---------- DATA SHOWN ----------
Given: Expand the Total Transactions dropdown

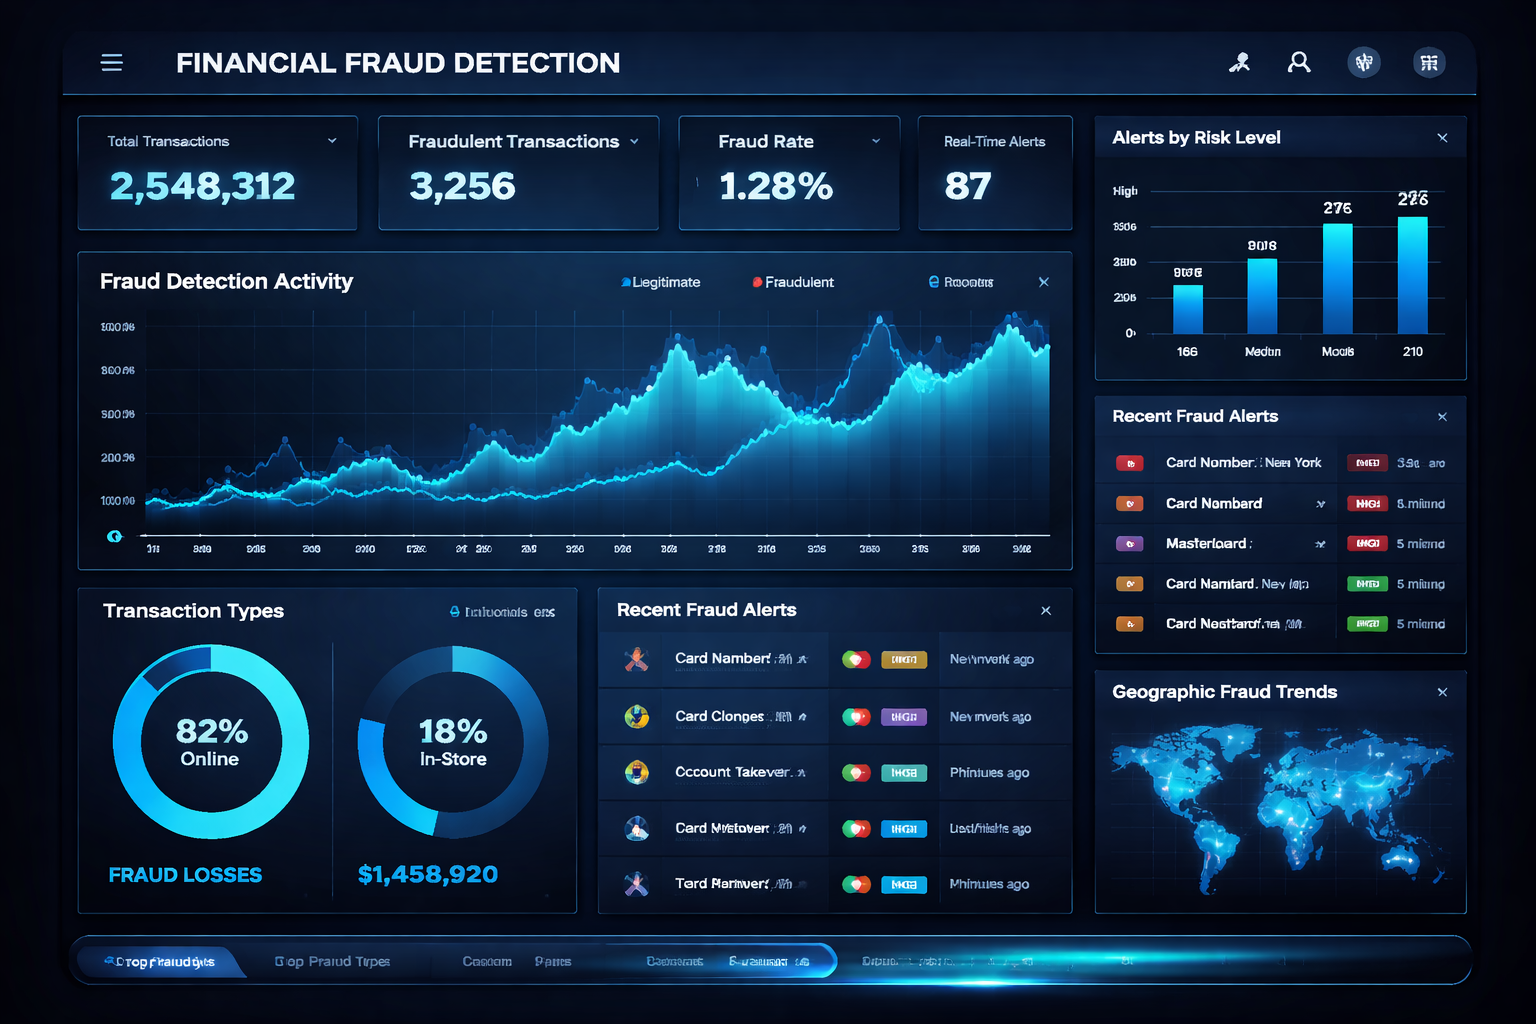Looking at the screenshot, I should click(333, 141).
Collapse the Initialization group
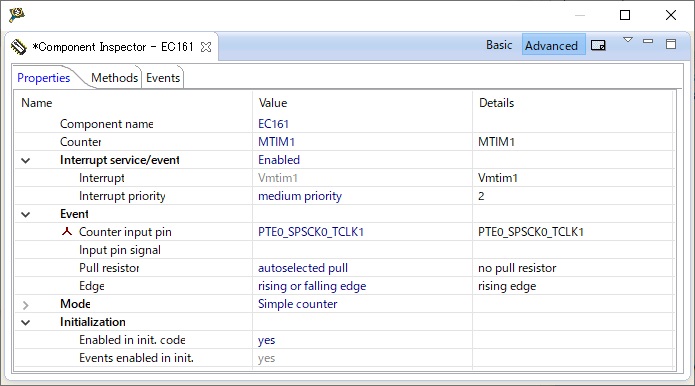The image size is (695, 386). pyautogui.click(x=26, y=323)
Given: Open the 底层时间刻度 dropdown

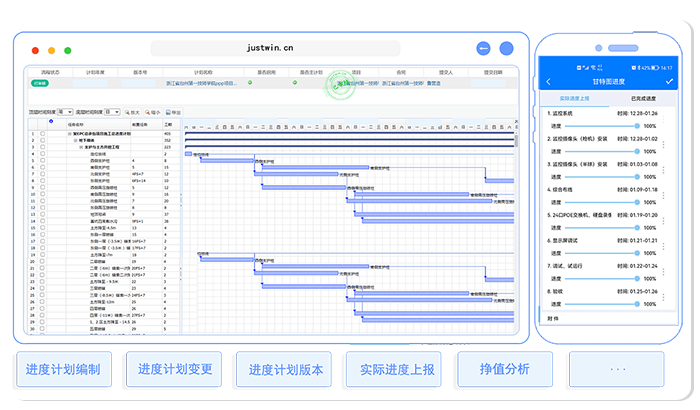Looking at the screenshot, I should (112, 112).
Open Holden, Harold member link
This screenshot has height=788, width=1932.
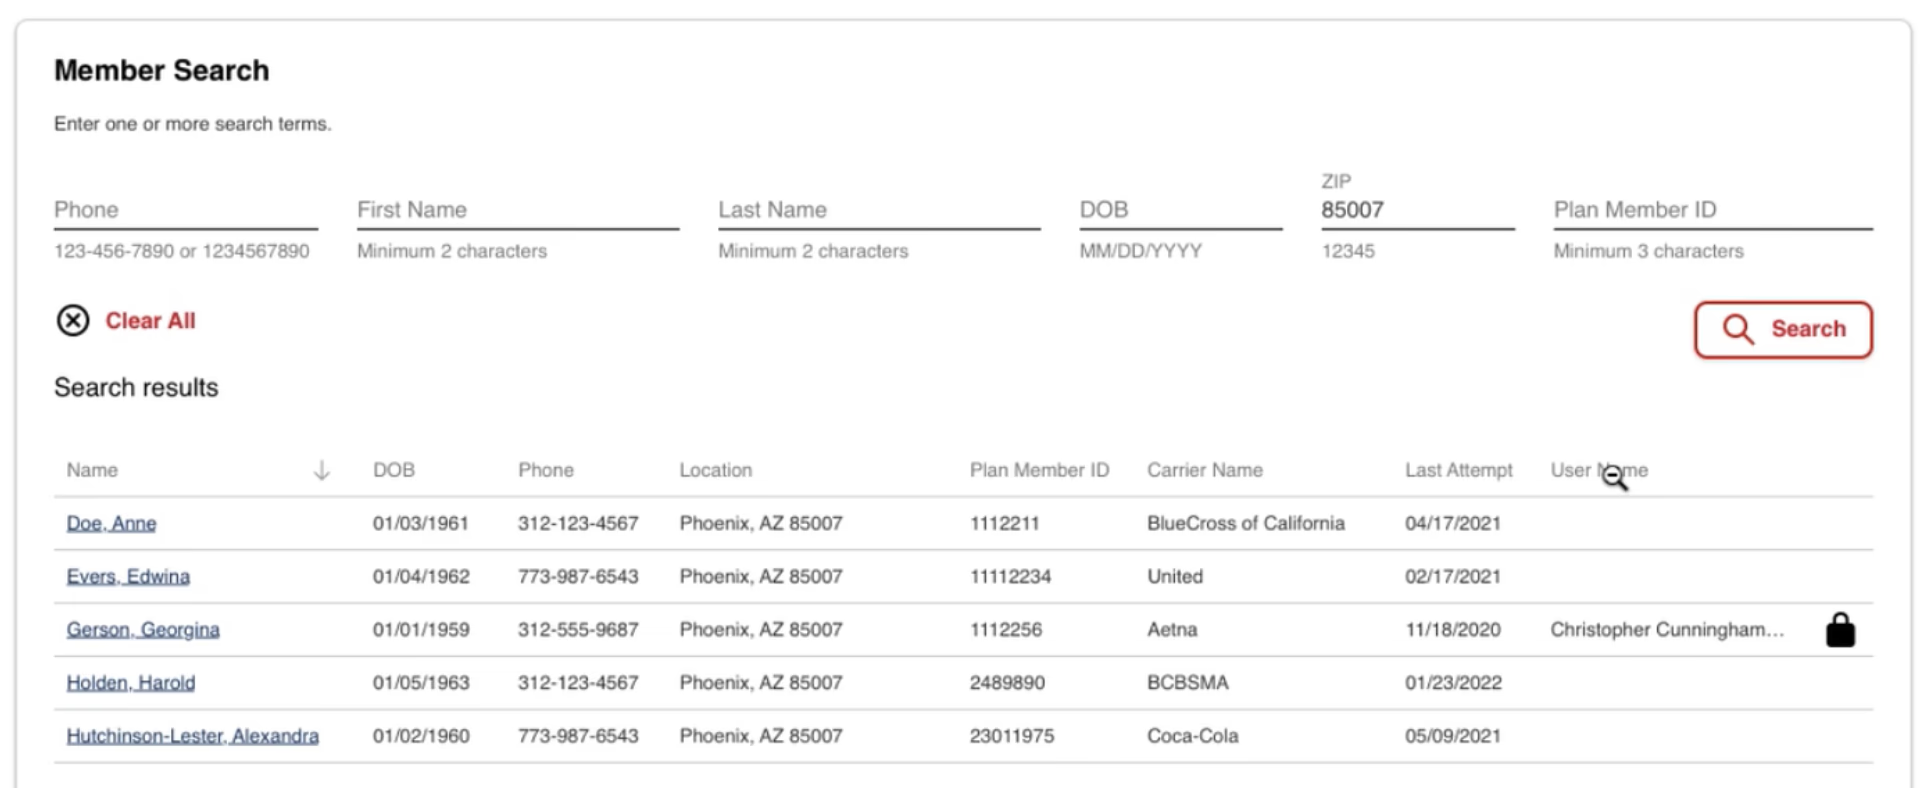[x=131, y=683]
----------
» **TASK OBJECTIVE**
Every line from the one containing "Open Holden, Harold member link" through the end of the entries above is to be copied exactly; pictures are to be left out.

» **SOLVED EXERCISE**
Open Holden, Harold member link
This screenshot has height=788, width=1932.
[x=131, y=683]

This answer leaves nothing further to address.